'''

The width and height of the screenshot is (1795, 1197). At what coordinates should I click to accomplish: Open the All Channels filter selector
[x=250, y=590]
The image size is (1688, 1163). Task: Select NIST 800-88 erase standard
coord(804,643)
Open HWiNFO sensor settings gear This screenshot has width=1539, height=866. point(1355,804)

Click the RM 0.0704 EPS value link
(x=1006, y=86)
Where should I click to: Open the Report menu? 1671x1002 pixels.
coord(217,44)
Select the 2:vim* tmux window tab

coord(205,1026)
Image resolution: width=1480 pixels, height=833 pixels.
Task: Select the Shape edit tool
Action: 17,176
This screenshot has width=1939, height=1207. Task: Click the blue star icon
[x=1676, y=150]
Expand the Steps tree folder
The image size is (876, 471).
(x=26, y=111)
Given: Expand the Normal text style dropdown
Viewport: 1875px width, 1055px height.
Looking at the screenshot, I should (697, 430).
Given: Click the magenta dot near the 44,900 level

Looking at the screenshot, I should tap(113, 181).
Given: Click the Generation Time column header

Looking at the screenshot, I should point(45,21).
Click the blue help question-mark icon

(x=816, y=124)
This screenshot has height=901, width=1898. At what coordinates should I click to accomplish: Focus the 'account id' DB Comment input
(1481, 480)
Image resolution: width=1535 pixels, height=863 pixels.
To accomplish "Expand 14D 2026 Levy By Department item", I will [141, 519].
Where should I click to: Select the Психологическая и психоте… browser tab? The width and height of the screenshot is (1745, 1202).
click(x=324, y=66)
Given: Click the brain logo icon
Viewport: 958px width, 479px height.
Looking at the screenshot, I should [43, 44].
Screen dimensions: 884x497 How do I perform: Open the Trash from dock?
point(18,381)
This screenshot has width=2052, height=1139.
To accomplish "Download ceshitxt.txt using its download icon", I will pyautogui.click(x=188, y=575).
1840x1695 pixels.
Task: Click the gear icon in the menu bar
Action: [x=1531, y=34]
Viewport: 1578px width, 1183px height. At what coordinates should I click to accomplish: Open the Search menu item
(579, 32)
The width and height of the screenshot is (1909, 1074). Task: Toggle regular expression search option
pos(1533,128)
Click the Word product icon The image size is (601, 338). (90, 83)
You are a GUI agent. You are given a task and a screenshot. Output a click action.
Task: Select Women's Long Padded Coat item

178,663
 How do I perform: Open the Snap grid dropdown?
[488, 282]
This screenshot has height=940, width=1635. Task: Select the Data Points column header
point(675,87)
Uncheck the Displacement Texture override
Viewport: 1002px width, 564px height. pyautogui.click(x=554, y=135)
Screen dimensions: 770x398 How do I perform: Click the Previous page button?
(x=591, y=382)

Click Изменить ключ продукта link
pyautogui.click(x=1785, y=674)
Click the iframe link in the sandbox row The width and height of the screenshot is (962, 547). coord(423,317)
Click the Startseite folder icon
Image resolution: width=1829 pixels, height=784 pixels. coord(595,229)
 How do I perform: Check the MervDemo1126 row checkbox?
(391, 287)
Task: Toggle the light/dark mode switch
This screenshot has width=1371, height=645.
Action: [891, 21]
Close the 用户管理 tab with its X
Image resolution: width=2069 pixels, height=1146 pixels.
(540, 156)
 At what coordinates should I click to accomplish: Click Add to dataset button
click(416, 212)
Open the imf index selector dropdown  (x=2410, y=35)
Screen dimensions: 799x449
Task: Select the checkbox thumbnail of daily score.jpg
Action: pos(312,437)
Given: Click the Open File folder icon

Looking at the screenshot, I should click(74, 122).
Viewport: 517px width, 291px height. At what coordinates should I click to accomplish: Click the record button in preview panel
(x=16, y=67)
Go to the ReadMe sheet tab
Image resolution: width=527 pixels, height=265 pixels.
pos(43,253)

'''

Your answer must be the lines from the one that contains "Task: Toggle the light/dark mode switch" through the last line of the entries above, copied exactly, with no other lines.

Your solution ->
Task: Toggle the light/dark mode switch
This screenshot has width=1371, height=645.
Action: [891, 21]
Close the 用户管理 tab with its X
Image resolution: width=2069 pixels, height=1146 pixels.
(540, 156)
 At what coordinates should I click to accomplish: Click Add to dataset button
click(416, 212)
Open the imf index selector dropdown  (x=2410, y=35)
Screen dimensions: 799x449
Task: Select the checkbox thumbnail of daily score.jpg
Action: pos(312,437)
Given: Click the Open File folder icon

Looking at the screenshot, I should click(74, 122).
Viewport: 517px width, 291px height. At what coordinates should I click to accomplish: Click the record button in preview panel
(x=16, y=67)
Go to the ReadMe sheet tab
Image resolution: width=527 pixels, height=265 pixels.
pos(43,253)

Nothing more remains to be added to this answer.